The practical difference between accuracy and consistency matters when you're triaging an incident. Accuracy failures point you toward a data engineering problem: something went wrong in ingestion or transformation. Consistency failures point you toward a systems alignment problem: two sources that should agree have drifted, and you need to understand why before deciding which one to trust.

Try it on your own data. Soda Core is open source — run your first contract check against a production dataset in under 30 minutes. No vendor setup required.

6 Advanced Data Quality Metrics

The checks above catch known violations. They don't catch operational failures such as pipeline downtime, schema drift, or coverage gaps that leave entire datasets unmonitored. These six advanced data quality metrics measure the health of your quality program itself, not just the data it monitors.

7. Data Downtime

Definition: The total time during which a dataset was unavailable, incomplete, or known to be erroneous, measured from incident detection to resolution.

Formula: Data Downtime = Incident count × Average (TTD + TTR)

Three sub-metrics drive this number:

  • Incident count: How many data quality failures occurred in a given period

  • Time-to-detect (TTD): How long between a failure occurring and your team knowing about it

  • Time-to-resolve (TTR): How long from detection to the dataset being trustworthy again

Worked example: In a 30-day period, your team logs 4 incidents. Average TTD is 3 hours, average TTR is 5 hours. Total data downtime = 4 × (3 + 5) = 32 hours. For a pipeline feeding a real-time sales dashboard, 32 hours of monthly downtime is a significant reliability problem, even if no single incident lasted more than a day.

Suggested threshold: TTD < 1 hour for critical pipelines; TTR < 4 hours; total monthly downtime < 8 hours per critical dataset.

dataset: warehouse/prod/public/fact_orders
checks:
  - freshness:
      name: "Downtime signal: orders table stale beyond 1-hour SLA"
      column: updated_at
      threshold:
        unit: hour
        must_be_less_than: 1
      attributes:
        dimension: timeliness
  - row_count:
      name: "Downtime signal: orders table empty or truncated"
      threshold:
        must_be_greater_than: 0
      attributes:
        dimension

Each failed check opens an incident in Soda Cloud. TTD is the time between the failure timestamp and the alert notification. TTR is the time between incident creation and resolution. The downtime formula runs on top of those incident records, not inside the check itself.

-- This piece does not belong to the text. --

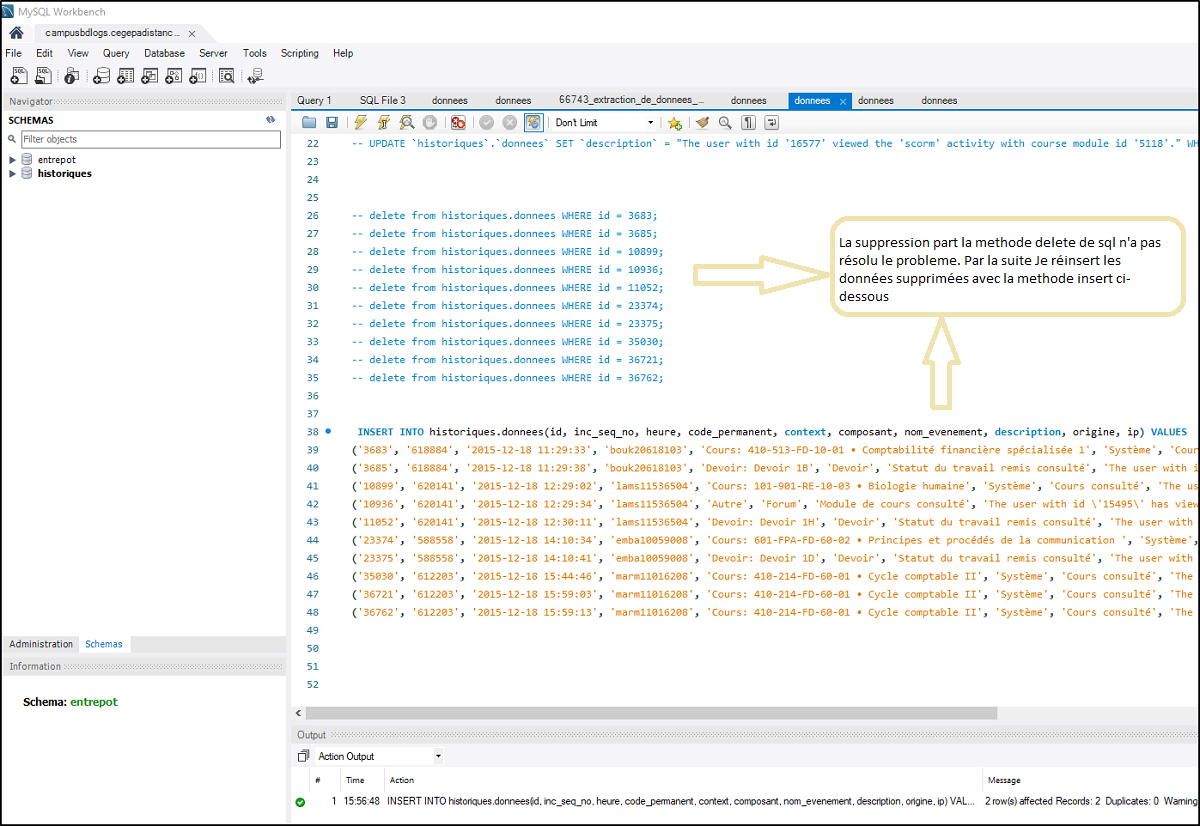Save the SQL script with floppy icon
The height and width of the screenshot is (826, 1200).
[x=331, y=122]
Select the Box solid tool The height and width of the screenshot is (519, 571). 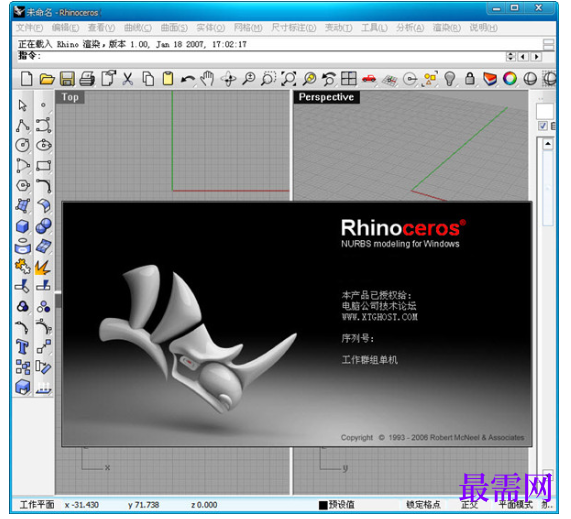tap(23, 226)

Reducing TTD is usually higher leverage than reducing TTR. Faster detection shortens every incident automatically, regardless of how complex the fix turns out to be.

8. Schema Change Rate

Definition: The number of unplanned schema changes, including added, removed, or retyped columns, occurring in a dataset over a defined period.

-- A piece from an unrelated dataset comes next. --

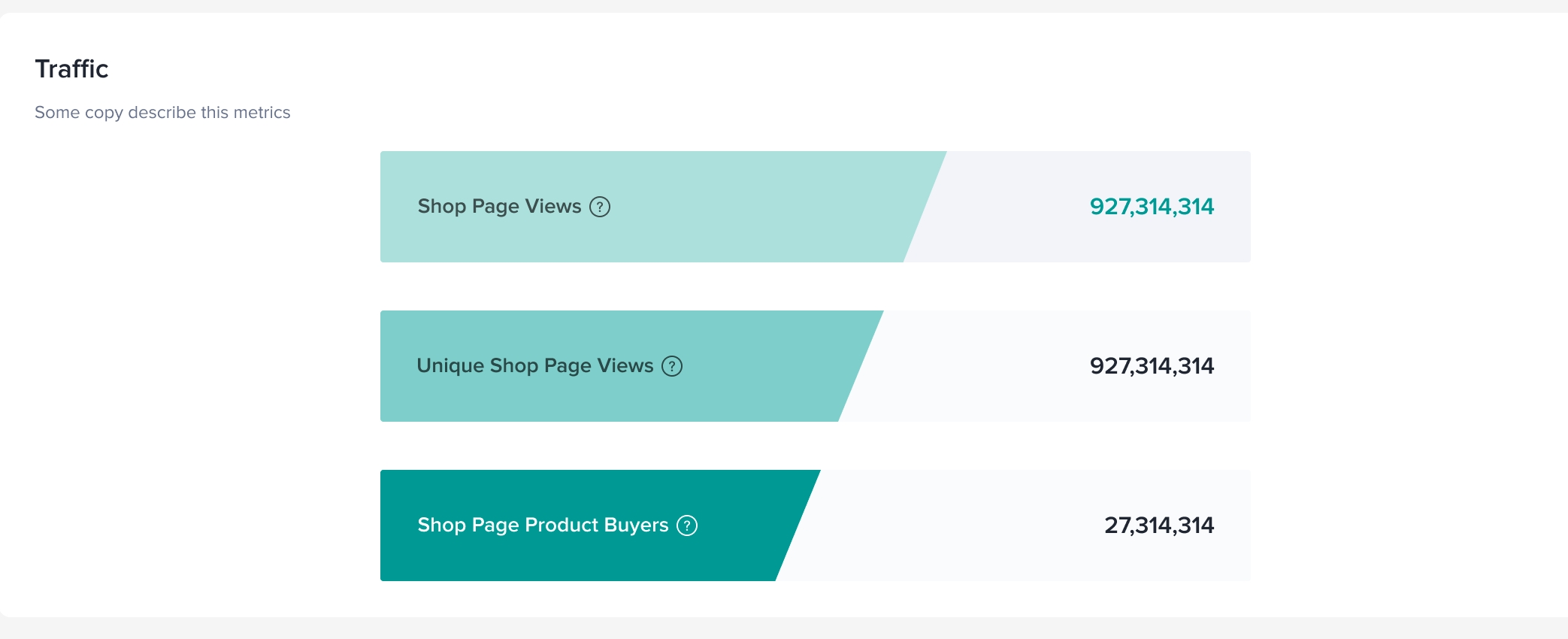
Task: Click the light mint fill of the top bar
Action: [752, 207]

Formula: Unplanned schema changes / Total observed schema snapshots

Worked example: Over 90 days, your fact_orders table undergoes 11 schema snapshots. Three surface unplanned changes: a column renamed from cust_id to customer_id, a VARCHAR field silently cast to TEXT, and a column dropped without notice. Schema change rate = 3/11 = 27%. Each of those changes had the potential to silently break a dependent dbt model.

Suggested threshold: 0 unplanned changes per period for production tables with downstream dependencies. Gate every schema change through a contract check before it reaches production.

dataset: warehouse/prod/public/fact_orders
checks:
  - schema:
      name: "No unplanned schema changes on fact_orders"
      allow_extra_columns: false
      allow_other_column_order: false
      attributes:
        dimension

Schema drift is one of the most common sources of silent pipeline failures. A column rename in a source system doesn't throw an error. It just starts returning nulls in consuming models, and your completeness check catches it hours later after the damage is done. Locking schema with a contract check means the failure surfaces at the gate, not in production.

9. Transformation Failure Rate

Definition: The percentage of pipeline job runs that fail during transformation, covering dbt model errors, Spark job failures, and any processing step between raw ingestion and the serving layer.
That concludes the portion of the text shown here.